[Word and element locating data]

— Start —

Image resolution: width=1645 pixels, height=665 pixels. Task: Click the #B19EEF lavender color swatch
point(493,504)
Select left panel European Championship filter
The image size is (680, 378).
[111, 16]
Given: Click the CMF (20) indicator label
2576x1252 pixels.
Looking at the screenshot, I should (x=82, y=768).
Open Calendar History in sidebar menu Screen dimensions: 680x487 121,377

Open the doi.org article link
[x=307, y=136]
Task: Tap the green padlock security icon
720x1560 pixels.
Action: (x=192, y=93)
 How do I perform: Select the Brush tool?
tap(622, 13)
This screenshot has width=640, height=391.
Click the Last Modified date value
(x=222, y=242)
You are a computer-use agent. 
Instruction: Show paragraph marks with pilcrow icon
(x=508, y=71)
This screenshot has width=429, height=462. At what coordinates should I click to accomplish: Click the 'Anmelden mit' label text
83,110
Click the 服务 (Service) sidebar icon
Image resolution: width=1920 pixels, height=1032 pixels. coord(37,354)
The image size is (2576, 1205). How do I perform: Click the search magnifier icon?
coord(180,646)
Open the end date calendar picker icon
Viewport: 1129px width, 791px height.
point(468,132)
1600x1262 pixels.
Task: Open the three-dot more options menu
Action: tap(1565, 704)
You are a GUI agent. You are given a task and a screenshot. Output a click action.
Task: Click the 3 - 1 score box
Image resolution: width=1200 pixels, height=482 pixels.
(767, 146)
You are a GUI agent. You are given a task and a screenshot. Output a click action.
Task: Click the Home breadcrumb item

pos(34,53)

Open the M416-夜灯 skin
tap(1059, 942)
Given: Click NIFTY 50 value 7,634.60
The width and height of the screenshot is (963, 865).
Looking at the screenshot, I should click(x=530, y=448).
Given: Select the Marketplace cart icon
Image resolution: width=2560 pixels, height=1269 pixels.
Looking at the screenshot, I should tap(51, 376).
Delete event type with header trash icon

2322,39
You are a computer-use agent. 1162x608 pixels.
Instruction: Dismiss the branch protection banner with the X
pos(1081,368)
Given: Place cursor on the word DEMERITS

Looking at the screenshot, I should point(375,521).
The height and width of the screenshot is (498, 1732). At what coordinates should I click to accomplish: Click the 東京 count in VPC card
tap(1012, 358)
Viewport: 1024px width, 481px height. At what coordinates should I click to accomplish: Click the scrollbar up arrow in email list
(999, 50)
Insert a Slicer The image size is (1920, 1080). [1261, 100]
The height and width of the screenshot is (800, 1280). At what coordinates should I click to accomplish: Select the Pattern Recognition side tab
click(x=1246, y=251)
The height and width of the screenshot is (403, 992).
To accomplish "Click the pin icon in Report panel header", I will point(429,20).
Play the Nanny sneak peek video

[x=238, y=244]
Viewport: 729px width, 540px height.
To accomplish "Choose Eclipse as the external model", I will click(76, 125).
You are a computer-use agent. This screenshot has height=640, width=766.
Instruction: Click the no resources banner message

— End —

> _TASK DIRECTIONS_: Please rewrite all of the items above, replacing "computer-use agent" with "desktop agent" wherever it occurs and leaving everything else unchanged.

> _OUTPUT FOR THIS TASK_:
Image resolution: width=1645 pixels, height=665 pixels. Task: Click the #B19EEF lavender color swatch
point(493,504)
Select left panel European Championship filter
The image size is (680, 378).
[111, 16]
Given: Click the CMF (20) indicator label
2576x1252 pixels.
Looking at the screenshot, I should (x=82, y=768).
Open Calendar History in sidebar menu Screen dimensions: 680x487 121,377

Open the doi.org article link
[x=307, y=136]
Task: Tap the green padlock security icon
720x1560 pixels.
Action: (x=192, y=93)
 How do I perform: Select the Brush tool?
tap(622, 13)
This screenshot has width=640, height=391.
Click the Last Modified date value
(x=222, y=242)
You are a desktop agent. 
Instruction: Show paragraph marks with pilcrow icon
(x=508, y=71)
This screenshot has width=429, height=462. At what coordinates should I click to accomplish: Click the 'Anmelden mit' label text
83,110
Click the 服务 (Service) sidebar icon
Image resolution: width=1920 pixels, height=1032 pixels. coord(37,354)
The image size is (2576, 1205). How do I perform: Click the search magnifier icon?
coord(180,646)
Open the end date calendar picker icon
Viewport: 1129px width, 791px height.
point(468,132)
1600x1262 pixels.
Task: Open the three-dot more options menu
Action: tap(1565, 704)
You are a GUI agent. You are given a task and a screenshot. Output a click action.
Task: Click the 3 - 1 score box
Image resolution: width=1200 pixels, height=482 pixels.
(767, 146)
You are a GUI agent. You are given a task and a screenshot. Output a click action.
Task: Click the Home breadcrumb item

pos(34,53)

Open the M416-夜灯 skin
tap(1059, 942)
Given: Click NIFTY 50 value 7,634.60
The width and height of the screenshot is (963, 865).
Looking at the screenshot, I should click(x=530, y=448).
Given: Select the Marketplace cart icon
Image resolution: width=2560 pixels, height=1269 pixels.
Looking at the screenshot, I should tap(51, 376).
Delete event type with header trash icon

2322,39
You are a desktop agent. 1162x608 pixels.
Instruction: Dismiss the branch protection banner with the X
pos(1081,368)
Given: Place cursor on the word DEMERITS

Looking at the screenshot, I should point(375,521).
The height and width of the screenshot is (498, 1732). At what coordinates should I click to accomplish: Click the 東京 count in VPC card
tap(1012, 358)
Viewport: 1024px width, 481px height. At what coordinates should I click to accomplish: Click the scrollbar up arrow in email list
(999, 50)
Insert a Slicer The image size is (1920, 1080). [1261, 100]
The height and width of the screenshot is (800, 1280). At what coordinates should I click to accomplish: Select the Pattern Recognition side tab
click(x=1246, y=251)
The height and width of the screenshot is (403, 992).
To accomplish "Click the pin icon in Report panel header", I will point(429,20).
Play the Nanny sneak peek video

[x=238, y=244]
Viewport: 729px width, 540px height.
To accomplish "Choose Eclipse as the external model", I will click(76, 125).
You are a desktop agent. This screenshot has height=640, width=766.
Instruction: Click the no resources banner message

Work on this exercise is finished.